◆ WHAT THE EXERCISE ASKS
In this exercise, write out the data word for word and leave every image out.
------------------------------------------------
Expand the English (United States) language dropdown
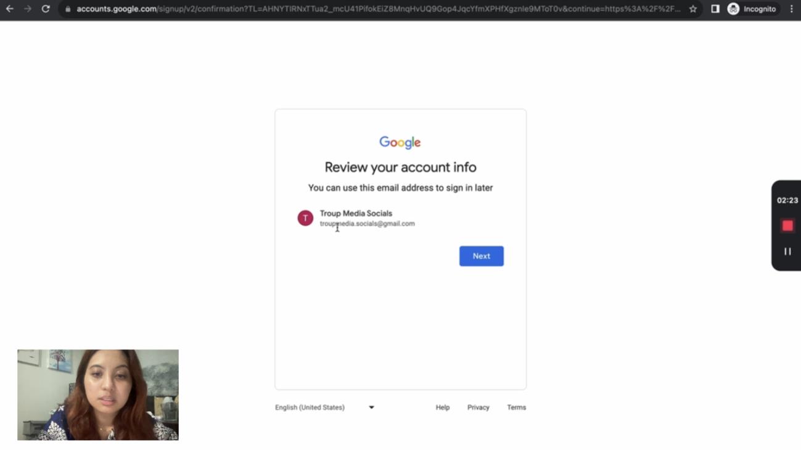Screen dimensions: 801x450 click(324, 407)
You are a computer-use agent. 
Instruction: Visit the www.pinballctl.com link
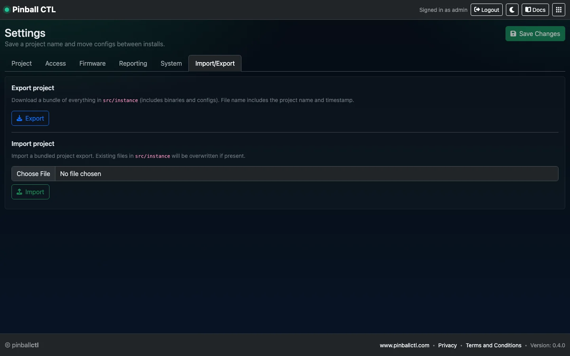click(x=404, y=345)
------------------------------------------------
◆ ANSWER FOR THE TASK
Expand the English (United States) language dropdown
Screen dimensions: 801x450 click(324, 407)
You are a computer-use agent. 
Instruction: Visit the www.pinballctl.com link
click(x=404, y=345)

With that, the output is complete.